When you move house, there are often a lot of people and businesses you need to update. In some cases, you just need to ensure that they have your correct postal address. In others, your change of address may have implications for your use of a product or service. For example, if you have a loan secured against your property, then moving house will almost certainly affect it.
Understanding secured loans
Secured loans, including those backed by collateral such as property, provide lenders with a higher level of security than unsecured loans. The collateral mitigates their risk and enables them to offer borrowers more advantageous terms, including the potential for higher loan amounts and lower interest rates.
How does moving house impact my secured loan?
Secured loans are not secured on general property. They are secured against specific, named assets, such as a person’s home. If a person wants to sell that asset, they either need to pay off the loan or have it transferred to another asset.
For completeness, a person may choose (or be required) to pay off their current secured loan when selling their home. They may, however, be able to take out a new secured loan once they have moved.
How to pay off my secured loan before moving house?
If you want or need to pay off your secured loan before moving house, you would typically do so when the property was sold. The process is fairly similar to the process for paying off a regular mortgage. You sell the property. When the buyer sends you the funds, you pay off your regular mortgage and any secured loan. The rest is yours to keep (after any fees).
If this approach leads to cash-flow issues for you, it may be possible to resolve them by using a product such as a bridging loan. Once you have full ownership of the new property, you could then apply for a new secured loan. You would then use this to pay off the bridging loan.
Understanding the approval process for a new secured loan after moving
If individuals require additional financing after moving, they may consider applying for a new secured loan.
The approval process for a new loan involves assessing various factors such as the borrower’s income, creditworthiness, and the value of the new property. The lender will evaluate these elements to determine eligibility and may also consider any existing debts or financial commitments.
It is crucial to understand that applying for a new secured loan can impact your monthly budget. This can have implications for your ability to meet other financial obligations. It’s therefore essential for all borrowers to evaluate both their own financial situation and the terms of the new loan carefully before committing.
How to transfer my secured loan to a new house?
In some cases, individuals may have the option to transfer their secured loan to a new property when they move. This process is, however, subject to the lender’s policies and approval. It is, therefore, crucial to understand the terms and conditions of the loan agreement, as well as any potential costs or limitations associated with transferring the loan. Factors such as the value and eligibility of the new property may also influence the transferability of the loan.
What steps should I take before moving house if I have a secured loan?

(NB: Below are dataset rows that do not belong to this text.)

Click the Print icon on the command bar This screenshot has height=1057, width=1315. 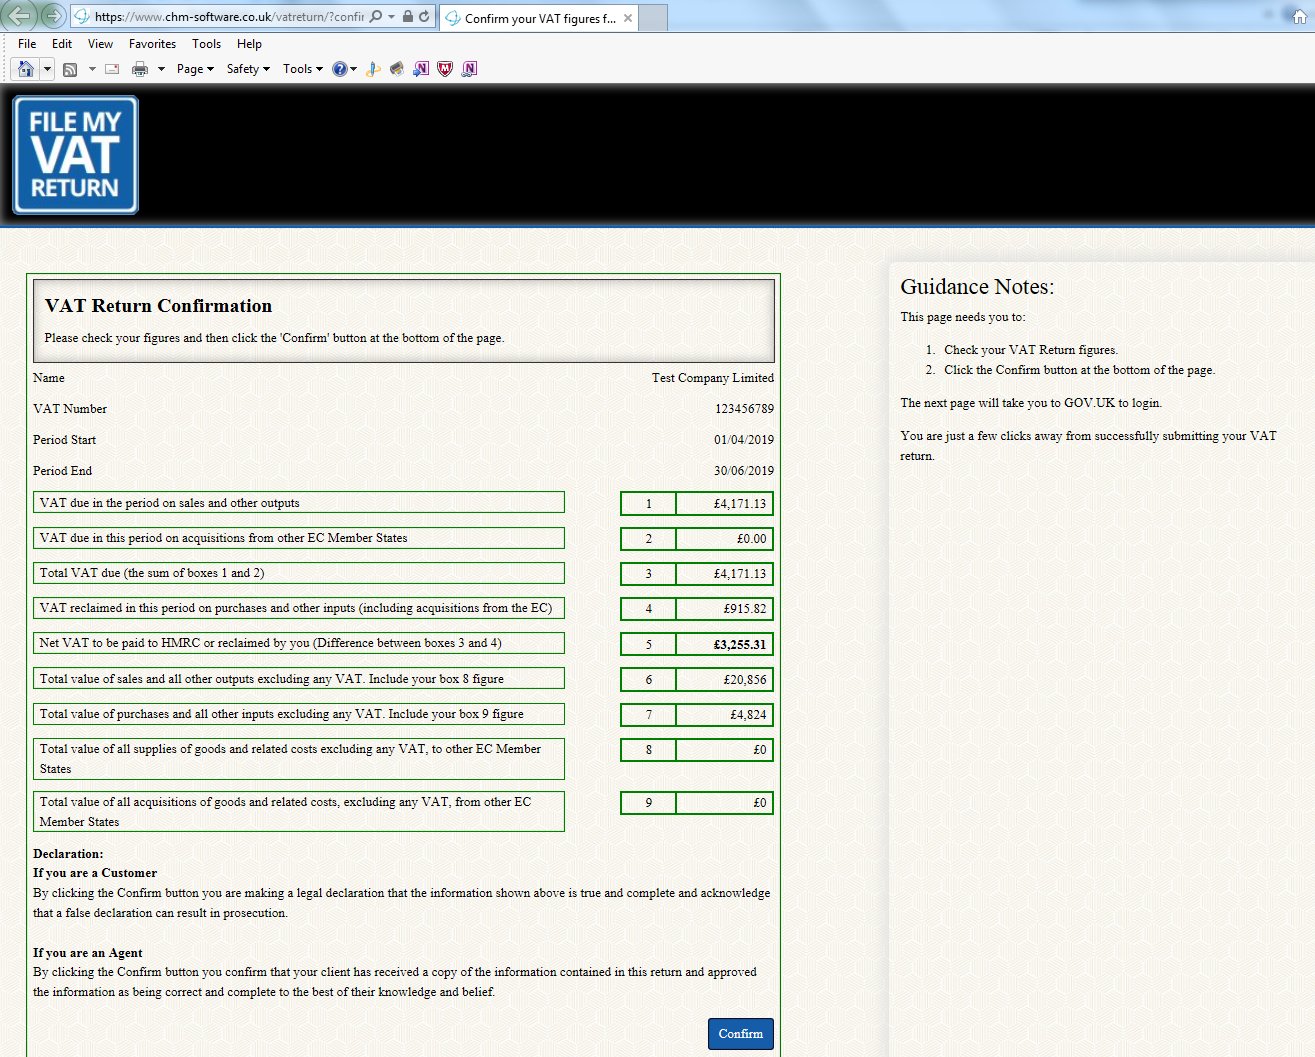tap(141, 68)
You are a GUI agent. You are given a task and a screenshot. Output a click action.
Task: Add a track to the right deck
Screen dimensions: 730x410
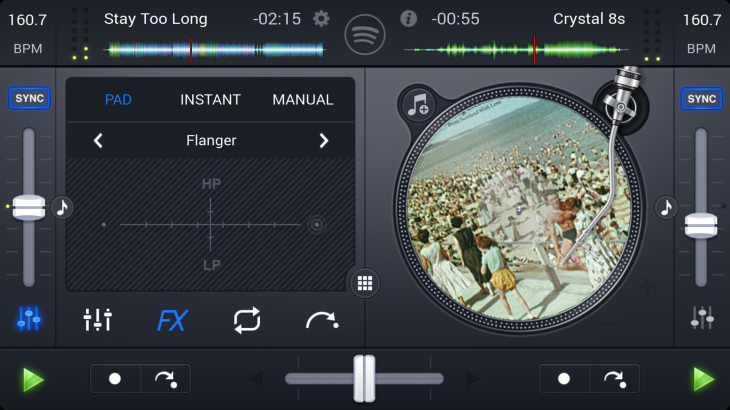(x=418, y=103)
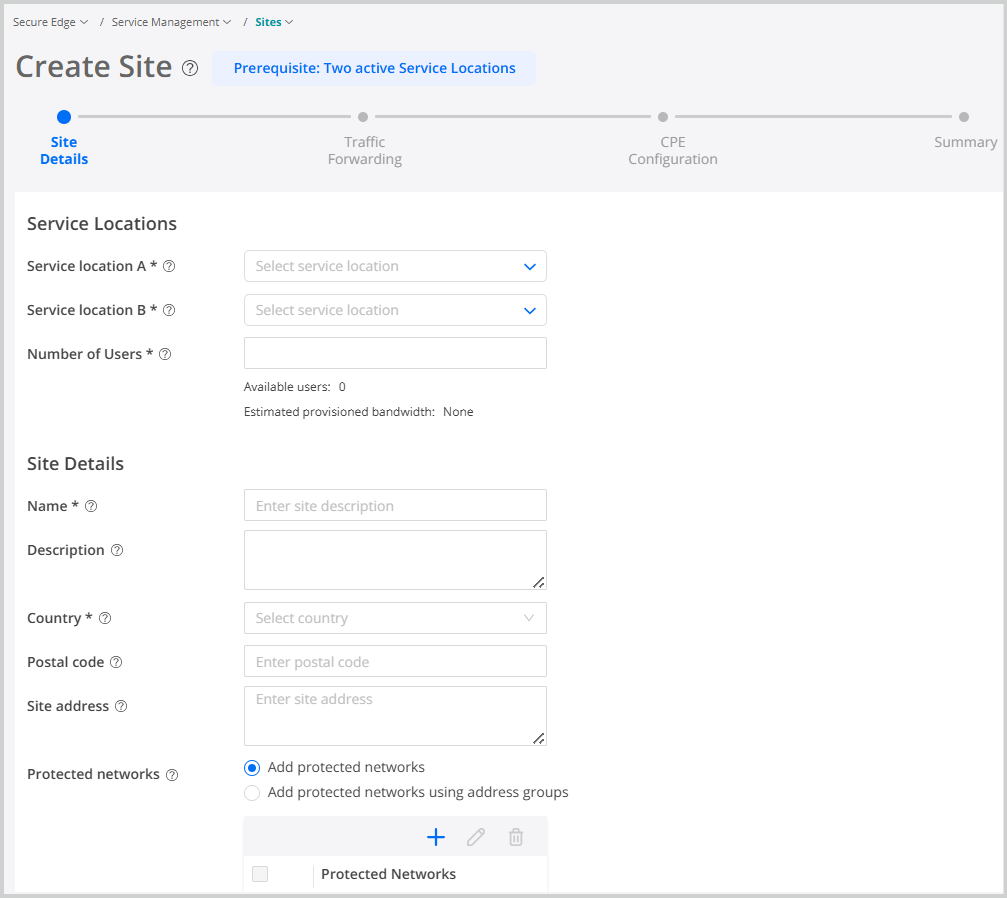Click help icon next to Service location A
Viewport: 1007px width, 898px height.
tap(169, 266)
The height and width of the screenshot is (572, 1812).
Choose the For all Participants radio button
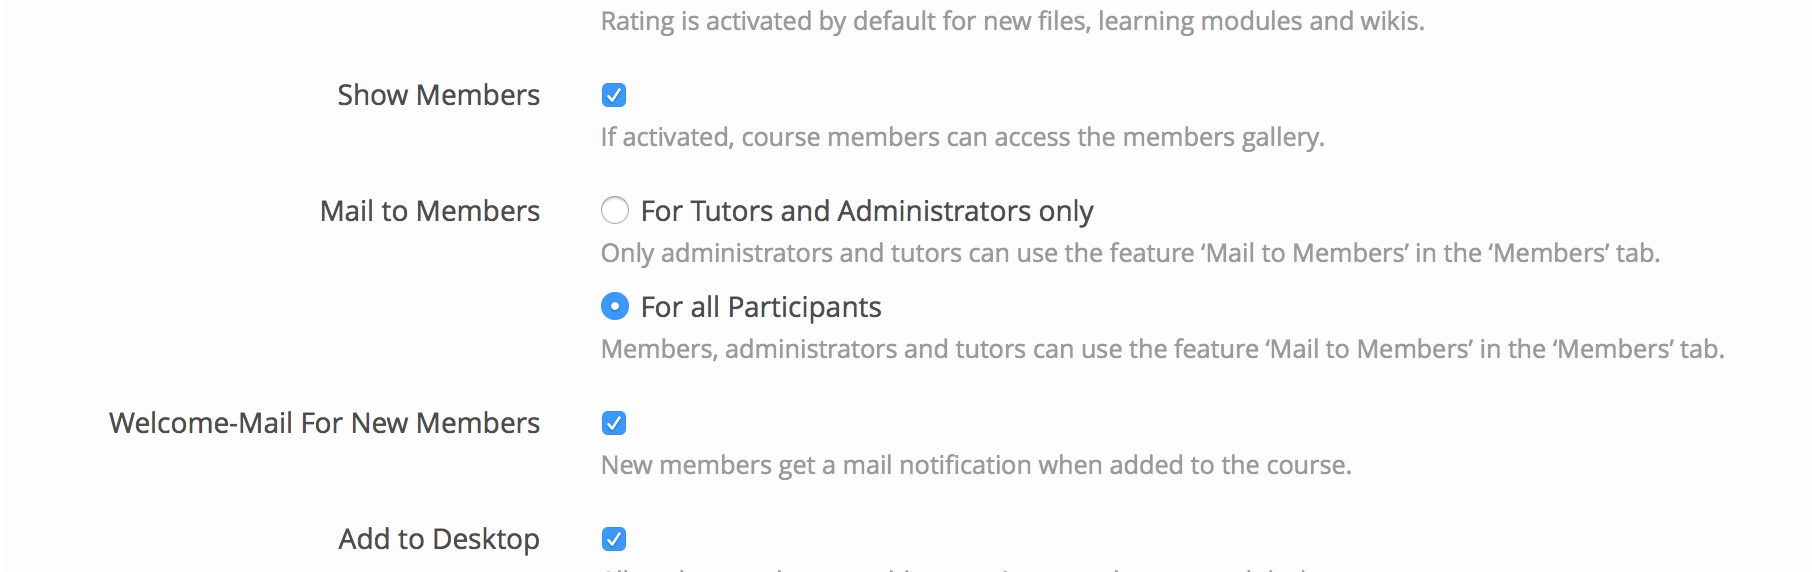click(614, 306)
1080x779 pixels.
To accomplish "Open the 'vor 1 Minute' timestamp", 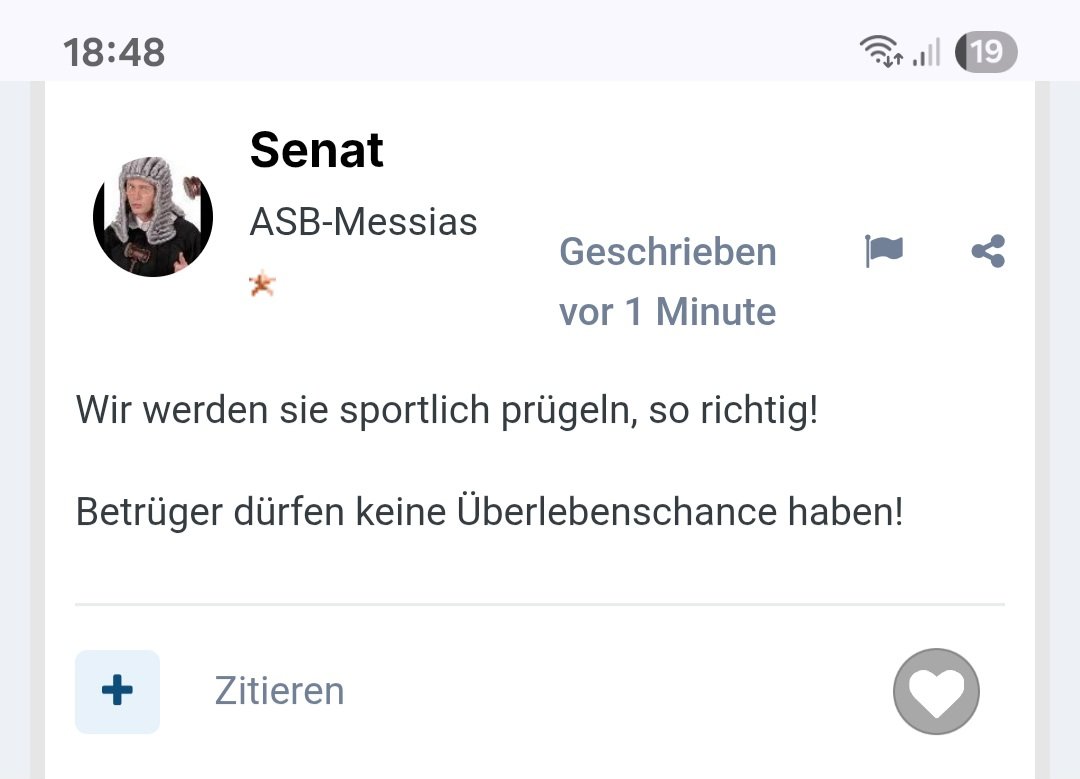I will (x=667, y=313).
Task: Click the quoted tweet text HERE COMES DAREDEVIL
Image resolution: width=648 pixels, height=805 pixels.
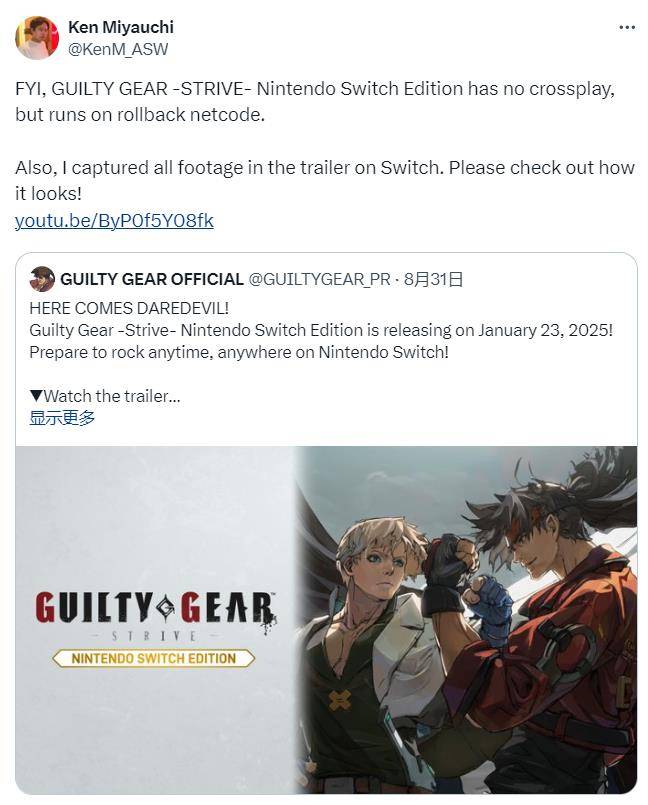Action: [129, 308]
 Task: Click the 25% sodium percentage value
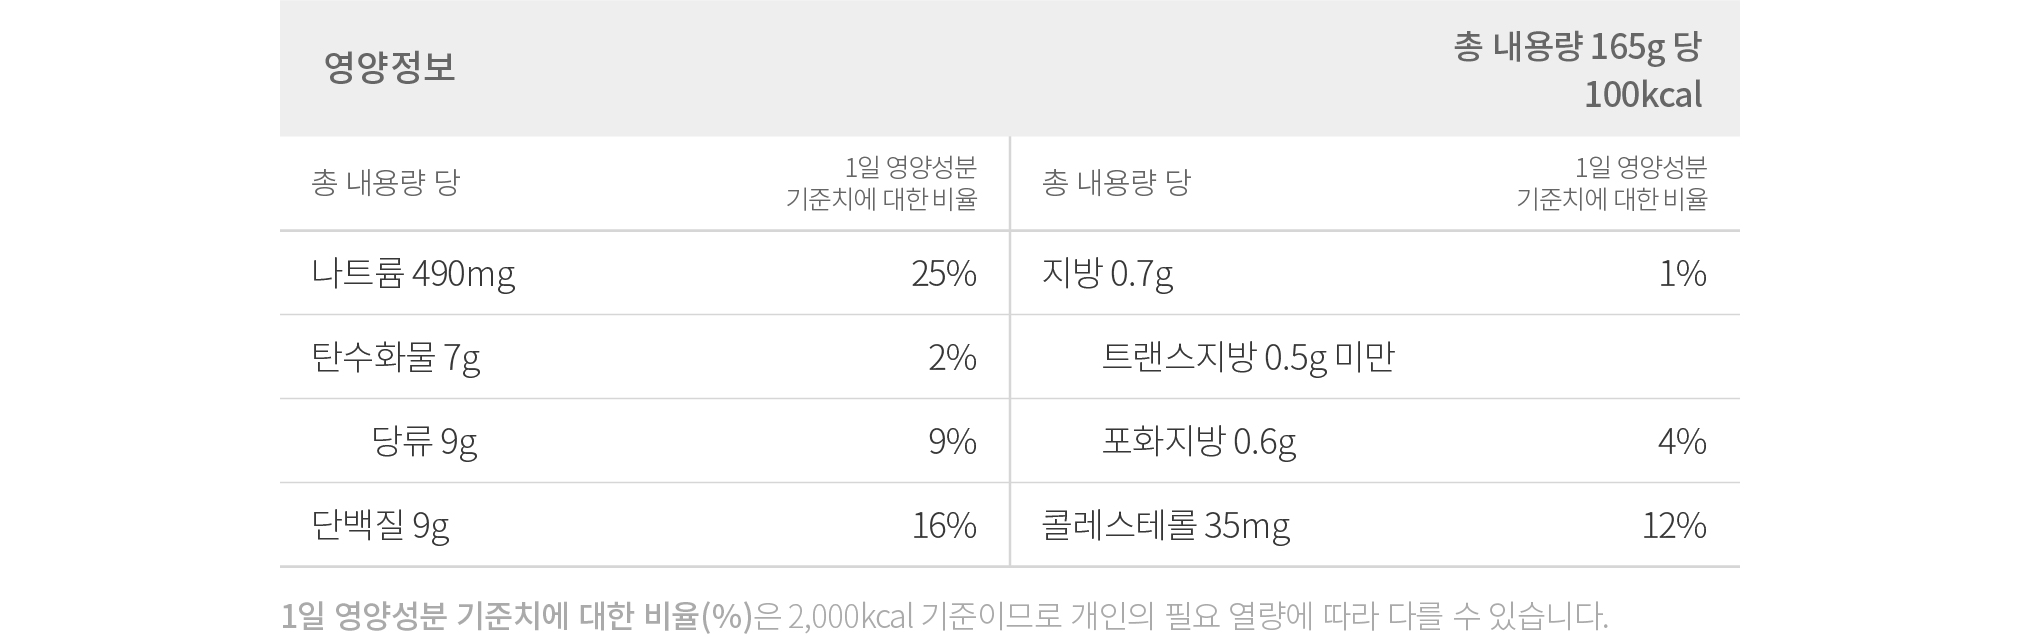[x=944, y=273]
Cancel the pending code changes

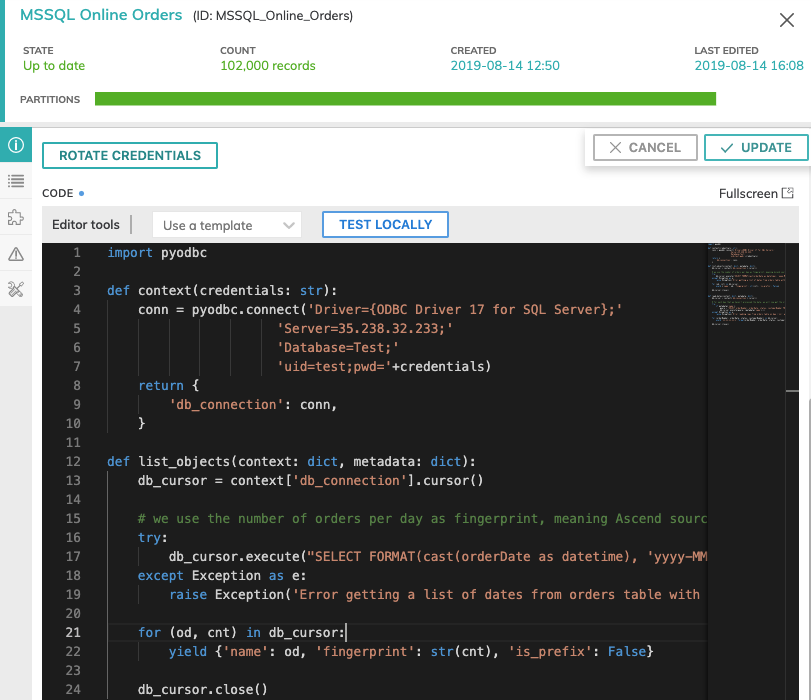pyautogui.click(x=644, y=147)
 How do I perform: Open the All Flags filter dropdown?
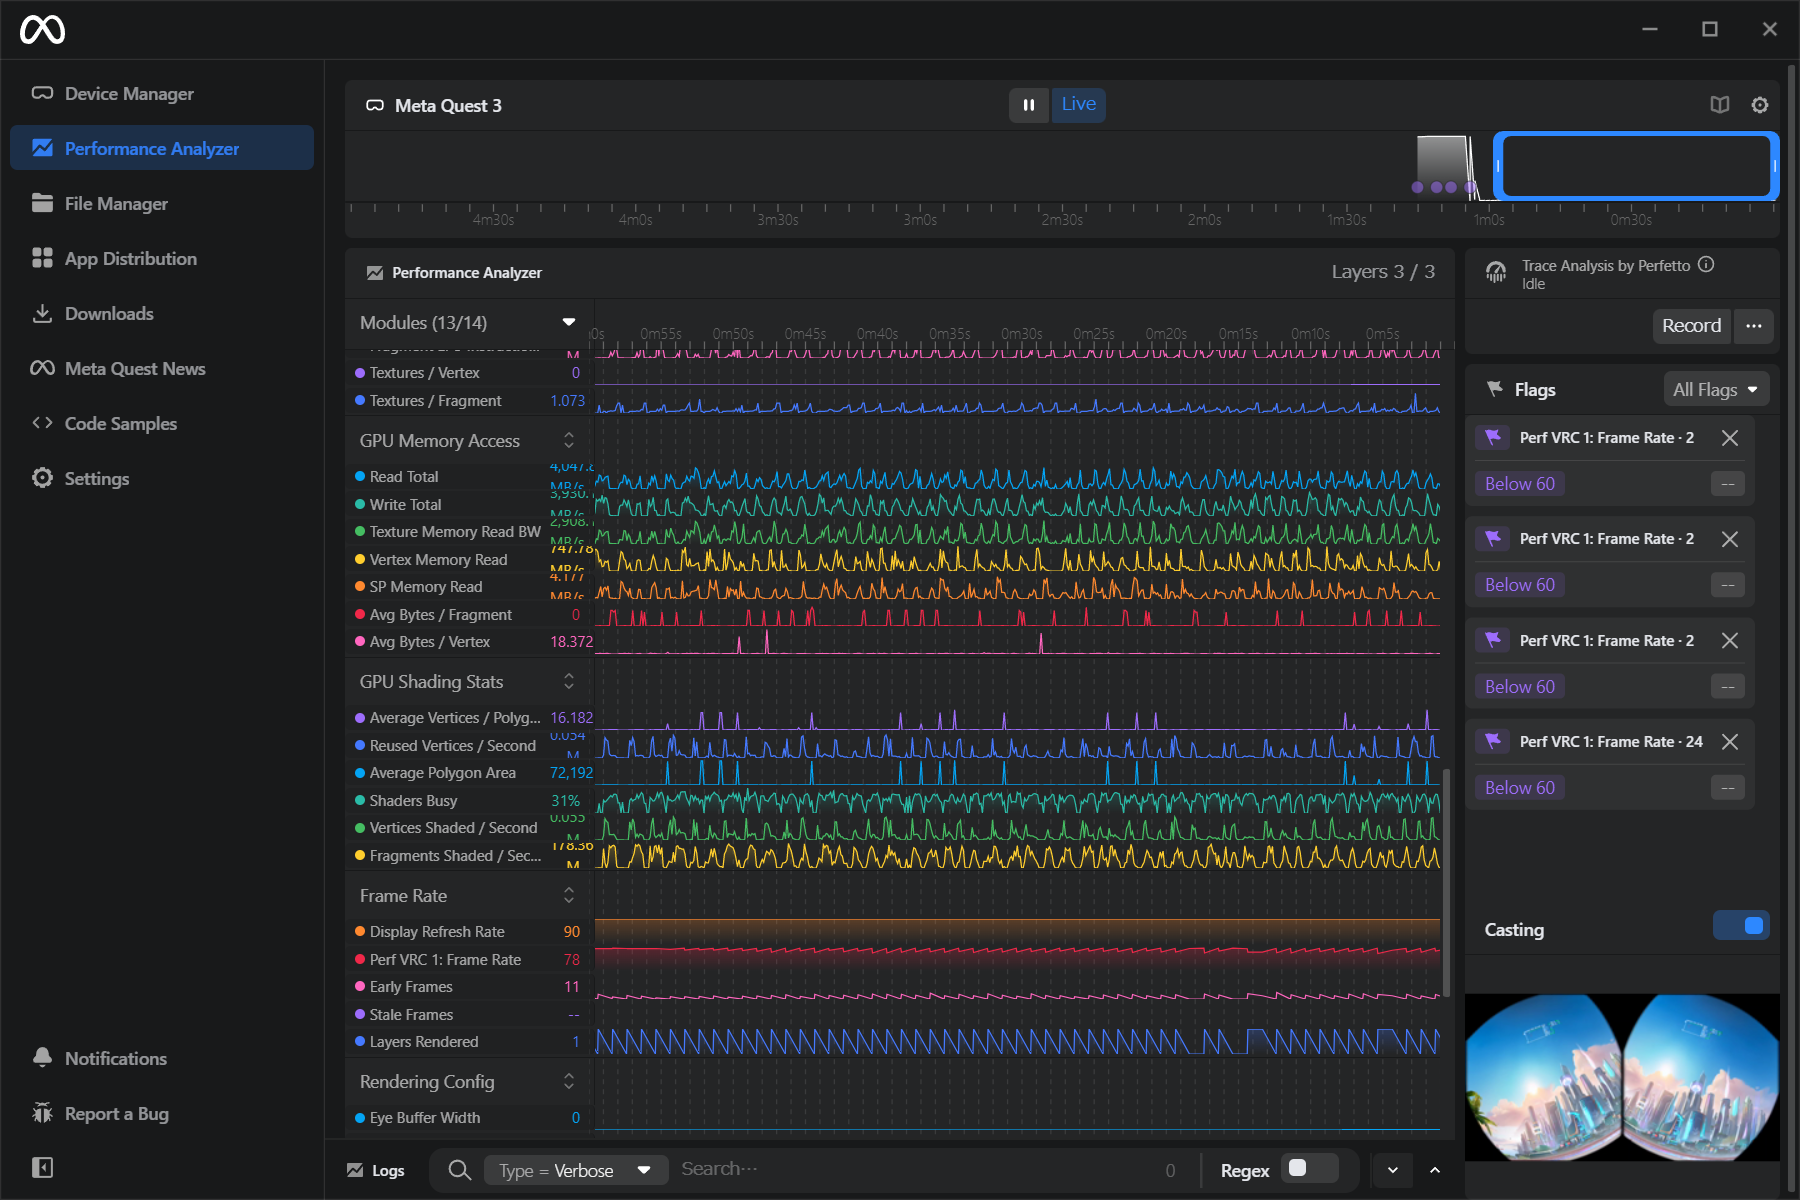tap(1715, 390)
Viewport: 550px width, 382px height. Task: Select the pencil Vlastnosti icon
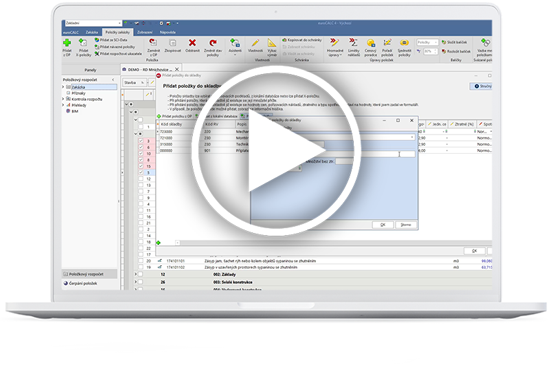[x=255, y=43]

If you have a secured loan, the most important step to take before you move house is to contact your lender. Contacting your lender allows you to receive guidance on the necessary actions to take and explore the available options. While you have the choice to follow or disregard their advice, it is essential to adhere to any instructions provided by the lender.
It’s also highly advisable to prioritise communicating with your lender during your moving period. This does not necessarily have to mean phoning them. It can simply mean sending them a message when anything important happens.
Gather your financial paperwork
Taking this straightforward step can help you avoid future time-consuming and costly frustrations.
If you have a mix of physical and digital documents, ensure you have scanned copies of the physical paperwork saved with your digital files. Ideally, keep a duplicate set of digital files with your physical documents, such as in online cloud storage, or physically on a USB drive.
Place this paperwork somewhere you can easily and quickly locate it, regardless of any potential chaos in your life.
Check your credit rating
You should always check your credit rating before making any significant financial commitment. This is particularly important when you are moving house. Moving house and taking on new financial commitments can influence credit ratings and the ability to manage debt. It is therefore essential to review credit reports, evaluate debt-to-income ratios, and consider how the move may affect overall financial stability.
Identify and evaluate your options
Even if your lender makes what looks like a great offer, it’s still advisable to compare it with the overall market. Ideally, you should get professional help with this process. There are three main benefits to this.
Firstly, financial professionals can explain the features and benefits of products in a way non-experts can understand.
Secondly, they can often suggest options that you may not have found yourself. They can also work with you to ensure that your application is as compelling as it can be.
Thirdly, they can assess your options in the context of both your current situation and your medium and long-term goals (both financial and life).
Complete the necessary paperwork
Regardless of what option you choose, it is highly likely that there will be paperwork to complete, and possibly a lot of it. It is recommended you get started with this as early as possible.
While COVID-related delays have significantly reduced, completing and getting full sign-off on paperwork can still take a lot longer than you might have anticipated. Starting the process well in advance can help you avoid a lot of potential frustration later on.